» Document extract:
Installation[edit | edit source]

To install this extension, add the following to LocalSettings.php:

require_once( "$IP/extensions/BrokenLinks/BrokenLinks.php" );
$wgUseAjax = true;

Code[edit | edit source]

extensions/BrokenLinks/BrokenLinks.php[edit | edit source]

<?php
/*
 * Main file for the BrokenLinks extension of MediaWiki.
 * This code is released under the GNU General Public License.
 *
 * Purpose:
 * Special Page which checks all links in table _externallinks and reports on those that return
 * an HTTP response 4xx or 5xx
 
 * Usage:
 * require_once("extensions/BrokenLinks/BrokenLinks.php"); in LocalSettings.php
 * 
 * @package MediaWiki
 * @link http://www.mediawiki.org/wiki/Extension:DynamicPageList   Documentation
 * @license http://opensource.org/licenses/gpl-license.php GNU Public License
 * @version 0.1.0
 * Inital release
*/
 
/*
 * Register the extension with MediaWiki
*/
 
# Alert the user that this is not a valid entry point to MediaWiki if they try to access the special pages file directly.

» Required actions:
1. Reproduce the passage of the BrokenLinks extension excerpt from "Installation[edit | edit" up to and including "extension of MediaWiki.".
2. Answer these questions using the BrokenLinks extension excerpt:
(a) Which file must the installation lines be added to?
(b) Which HTTP responses cause a link to be reported?
(c) What version number is stated for the extension?

» Supplied entries:
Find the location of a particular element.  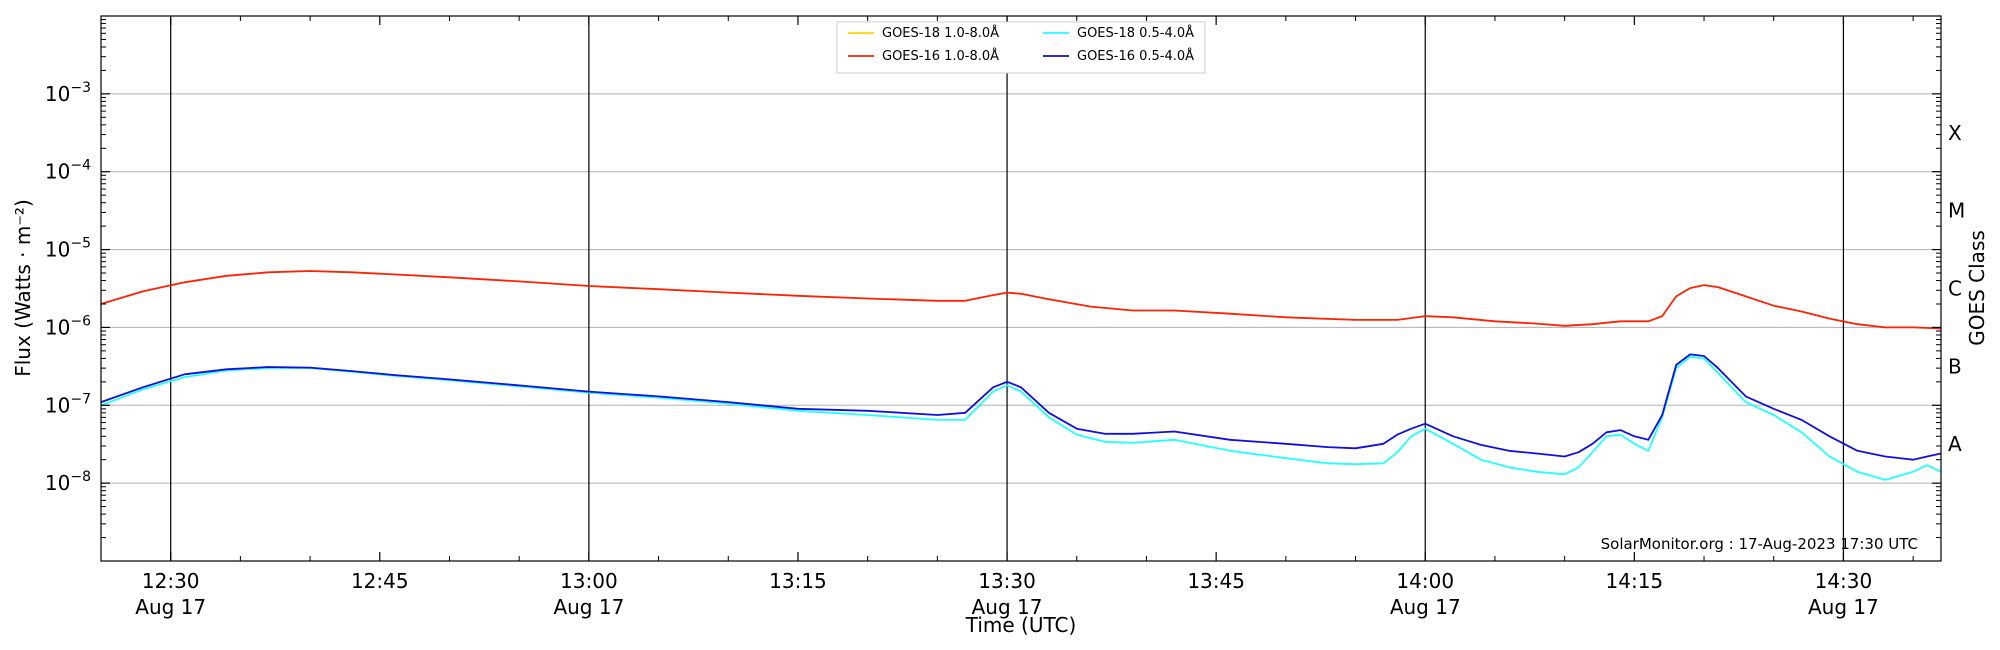

x-tick-label: 13:45 is located at coordinates (1216, 581).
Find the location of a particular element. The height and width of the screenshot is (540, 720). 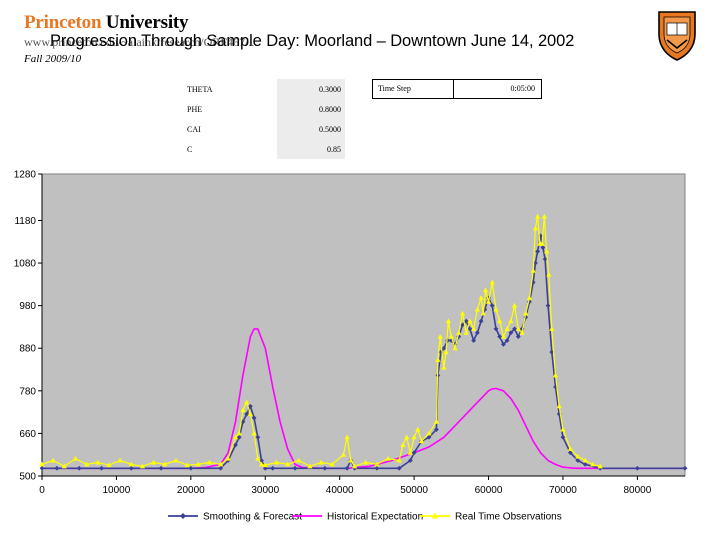

wordmark-part1: Princeton is located at coordinates (63, 22).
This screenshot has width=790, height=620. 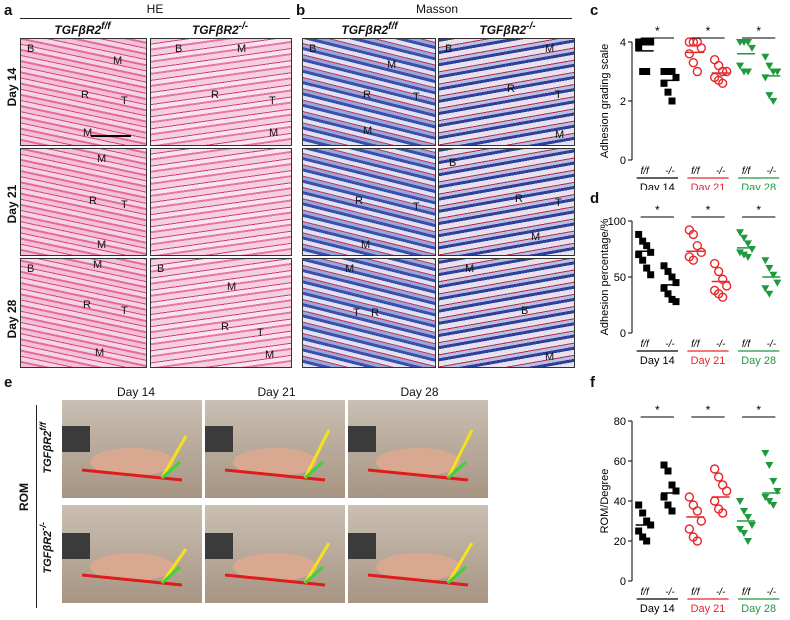 What do you see at coordinates (506, 313) in the screenshot?
I see `masson-ko-day28-image: M B M` at bounding box center [506, 313].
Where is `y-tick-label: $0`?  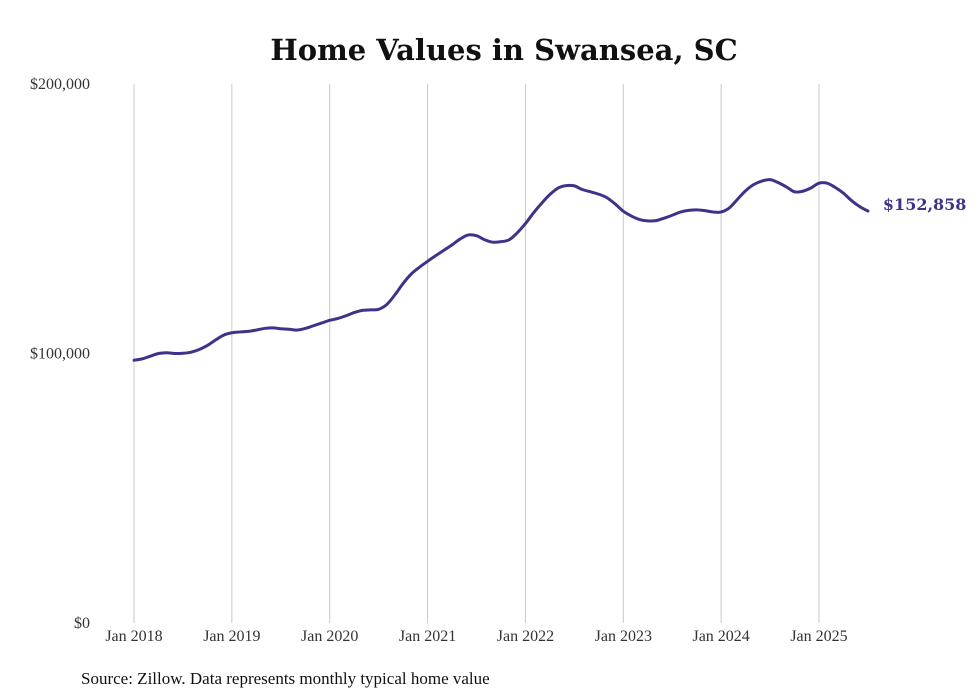 y-tick-label: $0 is located at coordinates (82, 624).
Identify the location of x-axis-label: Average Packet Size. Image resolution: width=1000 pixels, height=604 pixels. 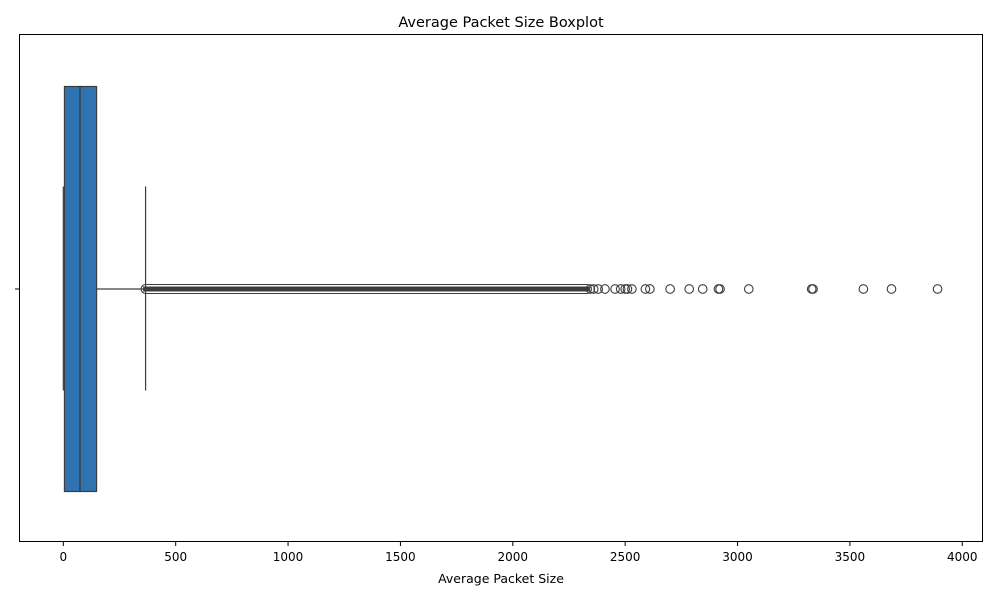
(501, 578).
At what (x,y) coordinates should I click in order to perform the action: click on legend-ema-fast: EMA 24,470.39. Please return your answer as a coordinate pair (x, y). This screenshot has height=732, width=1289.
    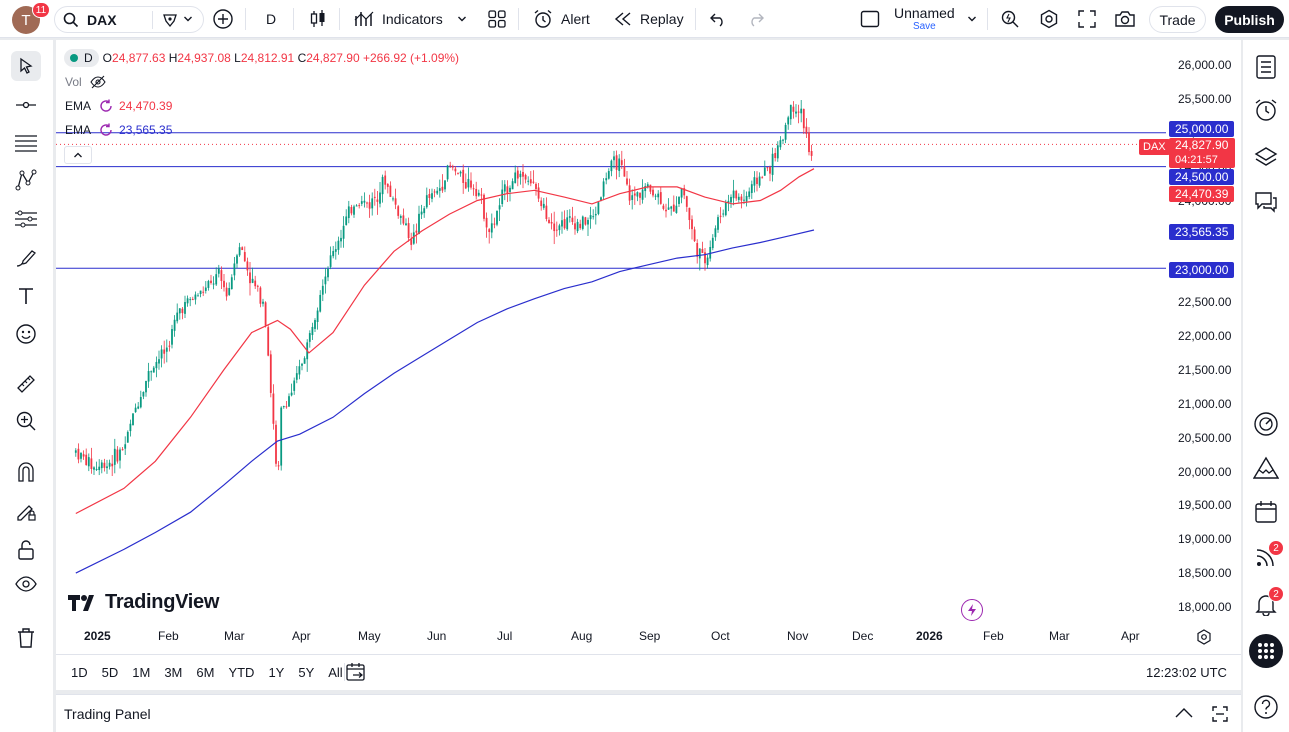
    Looking at the image, I should click on (118, 106).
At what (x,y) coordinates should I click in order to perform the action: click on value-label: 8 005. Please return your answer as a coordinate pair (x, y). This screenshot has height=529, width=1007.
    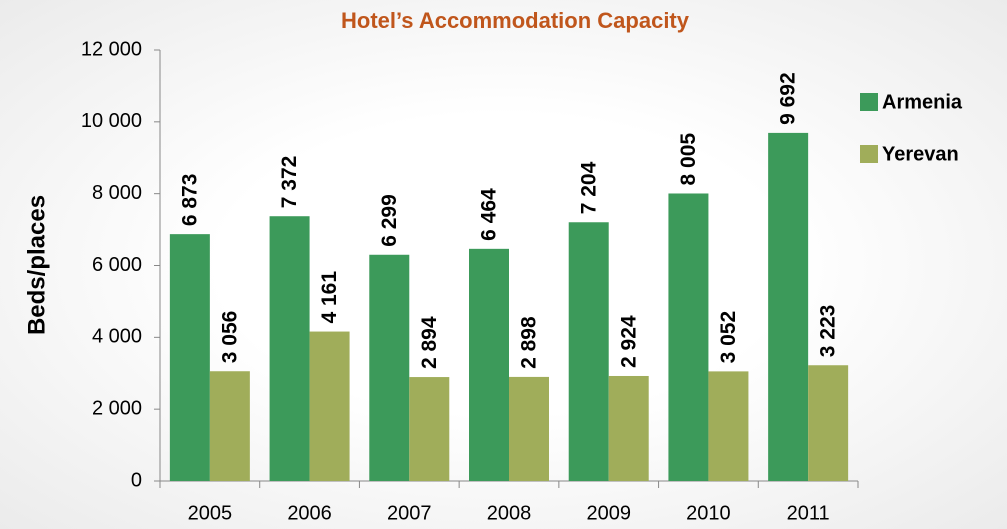
    Looking at the image, I should click on (688, 160).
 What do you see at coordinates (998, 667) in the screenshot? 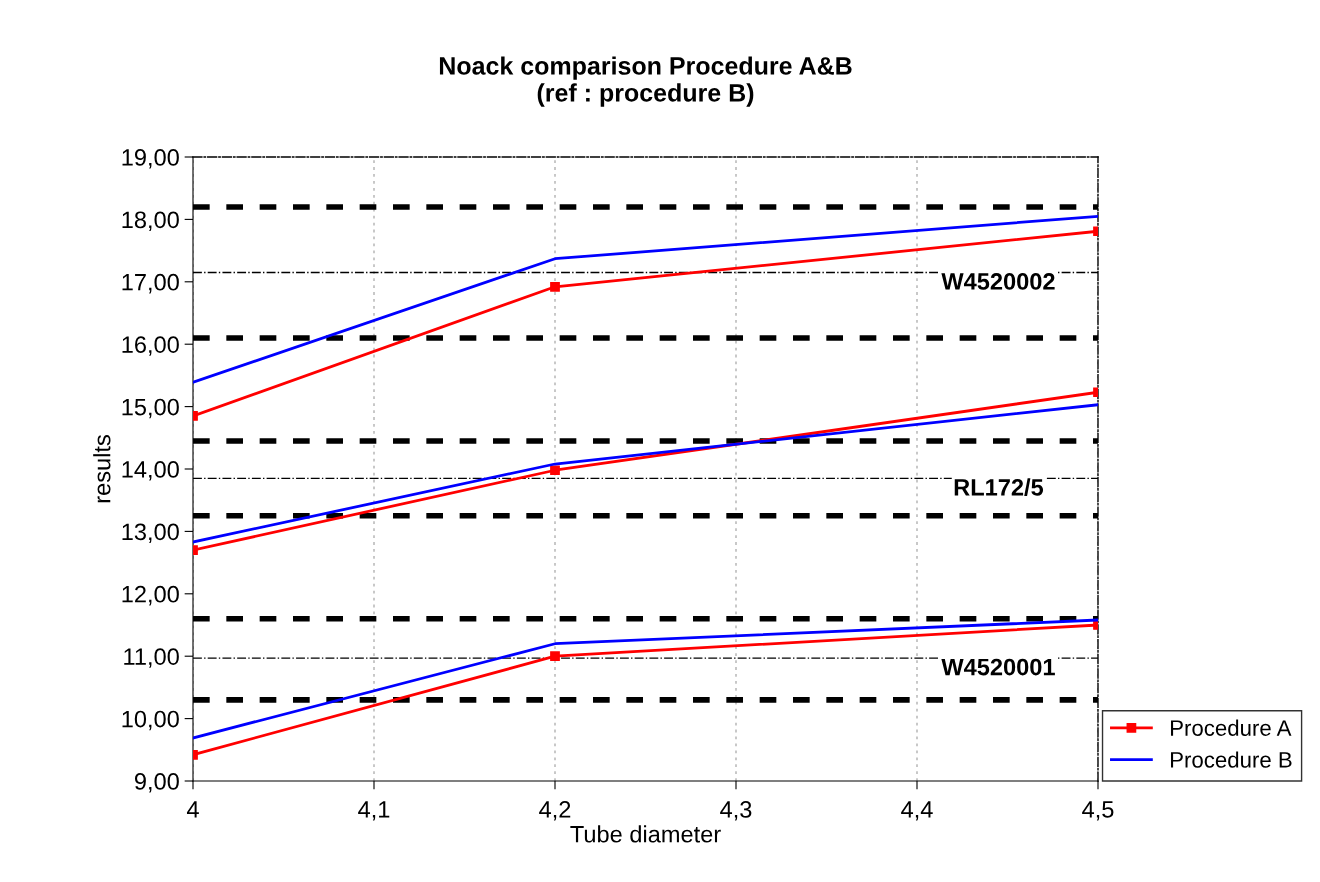
I see `ref-line-label: W4520001` at bounding box center [998, 667].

» Answers for the exercise:
1.
Installation[edit | edit source]

To install this extension, add the following to LocalSettings.php:

require_once( "$IP/extensions/BrokenLinks/BrokenLinks.php" );
$wgUseAjax = true;

Code[edit | edit source]

extensions/BrokenLinks/BrokenLinks.php[edit | edit source]

<?php
/*
 * Main file for the BrokenLinks extension of MediaWiki.

2.
(a) LocalSettings.php
(b) HTTP responses 4xx or 5xx
(c) 0.1.0